Wednesday 14 February 2018

ux

Tip of the hat to The Awesomer for directing our attention to a group of retronauts at Squirrel Monkey who imagine how the user-experience would be for contemporary social media platforms (see other nostalgic examples here), applications and personal assistants had they had their debut in the early to mid 1990s.
How would interacting with Siri (which isn’t the backronym Speech Interpretation & Recognition Interface incidentally but rather the namesake of the Menlo Park Stanford Research Institute founded in 1946 under the auspices of the university to attract computation talent to the area and more directly as a spin-off from a DARPA programme) for instance be if it required switching out floppy discs and operating at a low baud rate?

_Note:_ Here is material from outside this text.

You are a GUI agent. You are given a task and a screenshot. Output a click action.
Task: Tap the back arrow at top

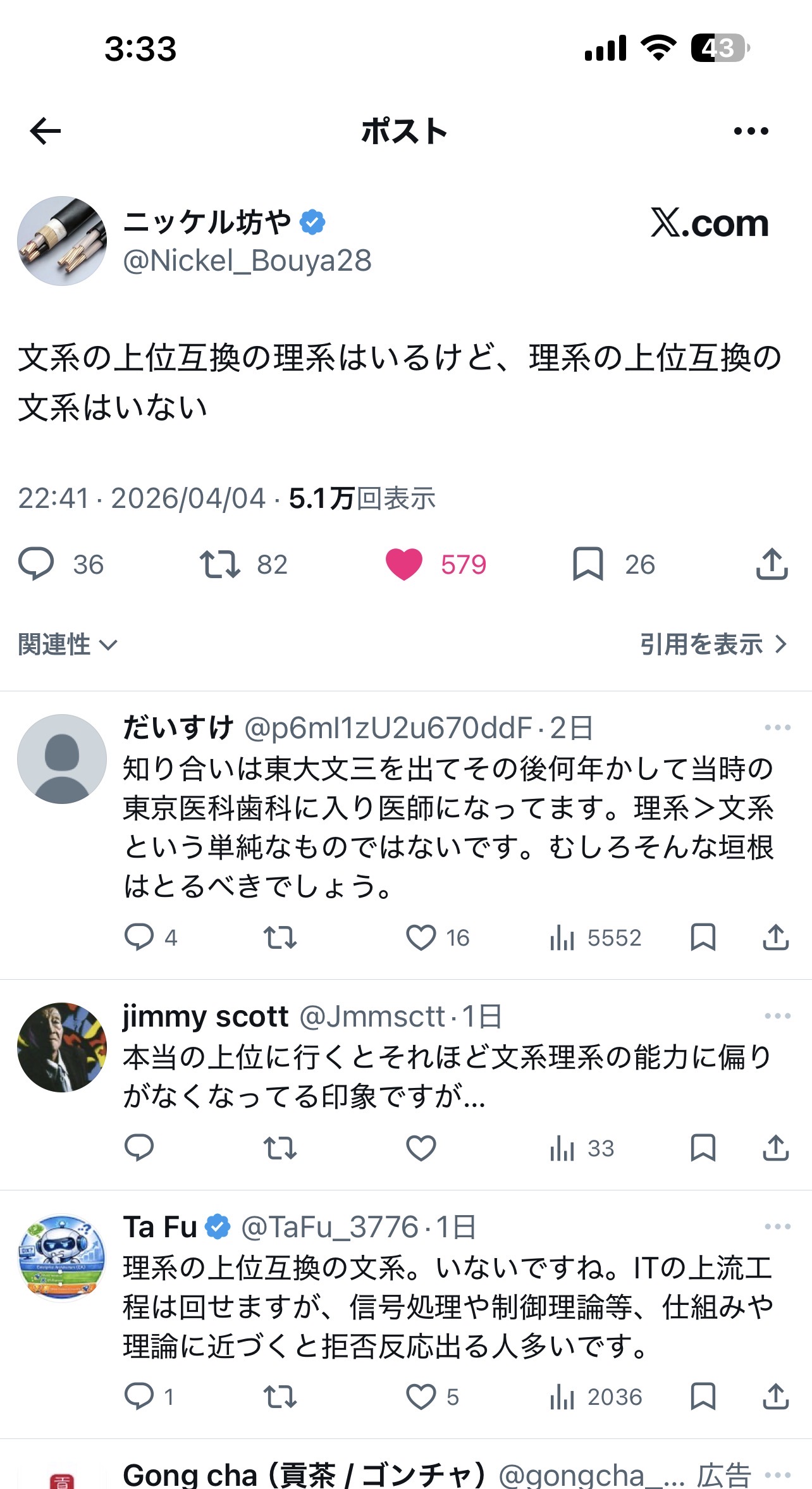(x=46, y=132)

secretum de thesauro experimentorum ymaginationis hominum

Having missed out on the earlier furore and excitement over speculation that Star Wars battleship designs might have been inspired by the work of a late medieval Italian draughtsman, we appreciated how Super Punch brought us up to speed.
While the pareidolia of seeing a fully-operational Death Star escorted by an array of Star Destroyers (plus earlier conceptions of the Imperial and Rebel fleets) is lure enough on its own, the imagination and career of the fifteenth-century Venetian surgeon and engineer, Giovanni Fontana (Johannes de Fontana), is pretty engrossing as well. Though only illustrations have survived the ages, Fontana invented and built functioning prototypes of what we’d recognise as the bicycle, the magic lantern, the torpedo plus many innovations in hydraulics and trigonometry and cryptography. Fontana’s overarching goal was to recreate those machines and devices of great antiquity, the stuff of legend, and some see a similarity between his style of illustration and the baffling pictures and text of the mysterious Voynich manuscript.

monad

Though perhaps counter-intuitive but bridging nonetheless the great chasm between the microscopic and macroscopic, Oxford researcher and doctoral candidate David Nadlinger was awarded a national science photography prize, as Twisted Sifter reports, for capturing a pale point of light in a laboratory apparatus, captioned “Single Atom in an Ion Trap.” For scale, the distance between the electrodes there in the centre is two millimetres. Laser illumination and the particular chemical properties of the element strontium and a bit of patience set up conditions where the lone atom could be photographed with a normal camera set to a long exposure. Read more about how this picture was possible and about the applications of studying the behaviour of free-floating atoms at the links above.

Tuesday 13 February 2018

contamination hazard urban disposal

To commemorate and publicise the Museum of London’s acquisition and exposition of a small piece of the infamous one hundred and forty tonne Whitechapel Fatberg, the curators commissioned a series of short, low-budget horror movies starring the congealed blockage found in the sewers of East London in September of 2017.
The remarkable and durable engineering and infrastructure of the Victorian-era has allowed people to grow oblivious about plumbing and waste in general—that is, until the systems that have proven reliable become over-burdened, and the exhibit hopes to persuade visitors otherwise and to think about the consequences of what gets flushed away. Deposits such as these can be structurally as tough as concrete, requiring specialists to remove them, but the bulk of the Whitechapel mass was successfully recovered and converted into a biofuel.

les aveux de la chair

Prompted by the culture shift that is soundly rejecting the objectification and diminishment of women in order to boost chauvinistic urges and insecurities, the literary executors of the estate of Michel Foucault will publish the unfinished fourth volume (translated “Confessions of the Flesh”) of The History of Sexuality which addresses the topical subjects of power and consent over four decades after the release of the first instalment. Suffering from complications of AIDS, Foucault worked on the subsequent volumes in the early 1980s at an accelerated pace and was able to comprehensively address the totem and taboo of human sexuality through the lens of relativism and repression, questioning why contemporary culture asserts a level of sophistication and maturity over the past that modernity can’t honestly claim until or unless it comes to terms with the constructs we’ve created to manage people and population.